Extracted records
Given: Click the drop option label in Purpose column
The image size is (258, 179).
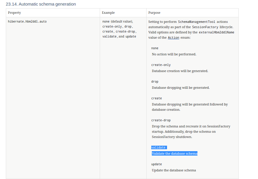Looking at the screenshot, I should coord(154,81).
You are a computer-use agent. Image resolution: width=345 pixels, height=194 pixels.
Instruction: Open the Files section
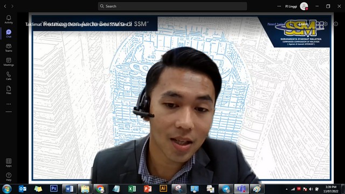coord(9,90)
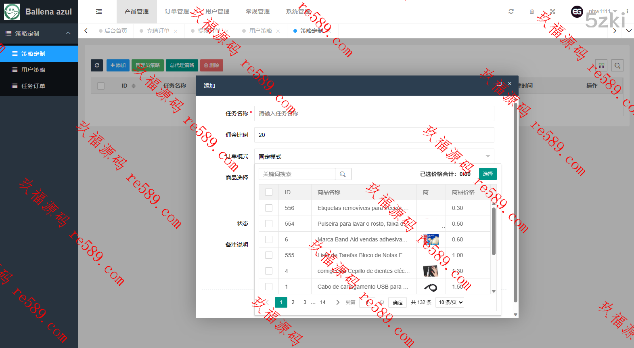Check the box for product ID 556
634x348 pixels.
pos(269,208)
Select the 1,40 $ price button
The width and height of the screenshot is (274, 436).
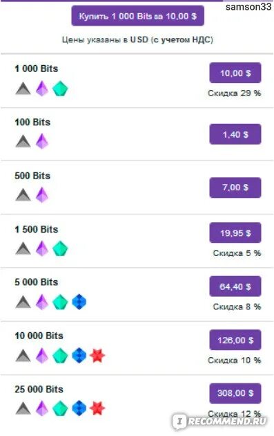(x=235, y=134)
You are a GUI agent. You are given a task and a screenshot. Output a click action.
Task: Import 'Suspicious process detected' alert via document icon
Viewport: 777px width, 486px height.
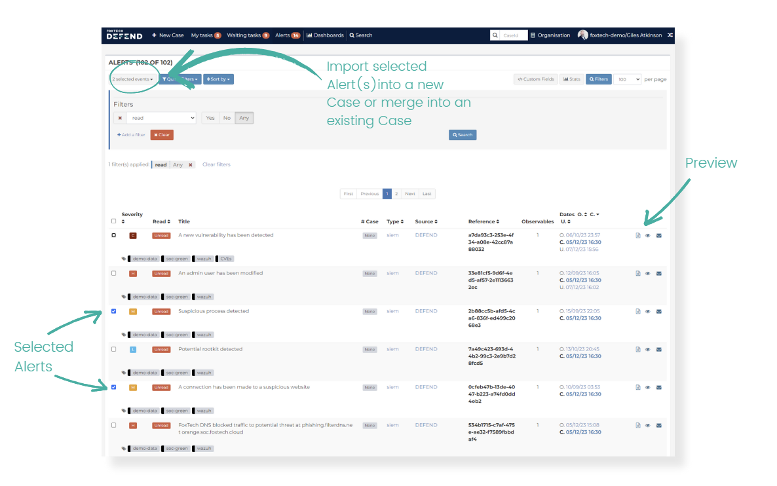637,312
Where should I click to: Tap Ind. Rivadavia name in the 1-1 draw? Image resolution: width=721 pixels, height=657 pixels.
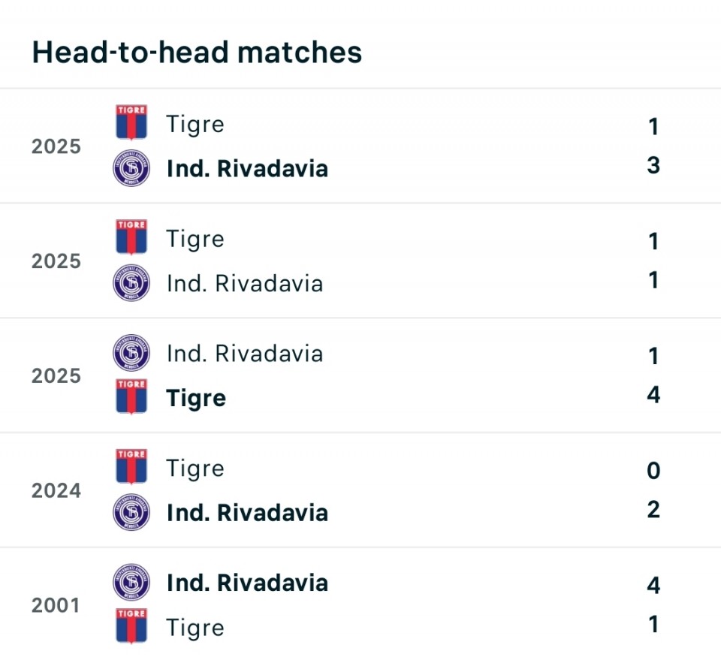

§ **What the task requires**
Count the lines in the records above that contain the string "width". Give only the number.

§ **Response for this exercise**
4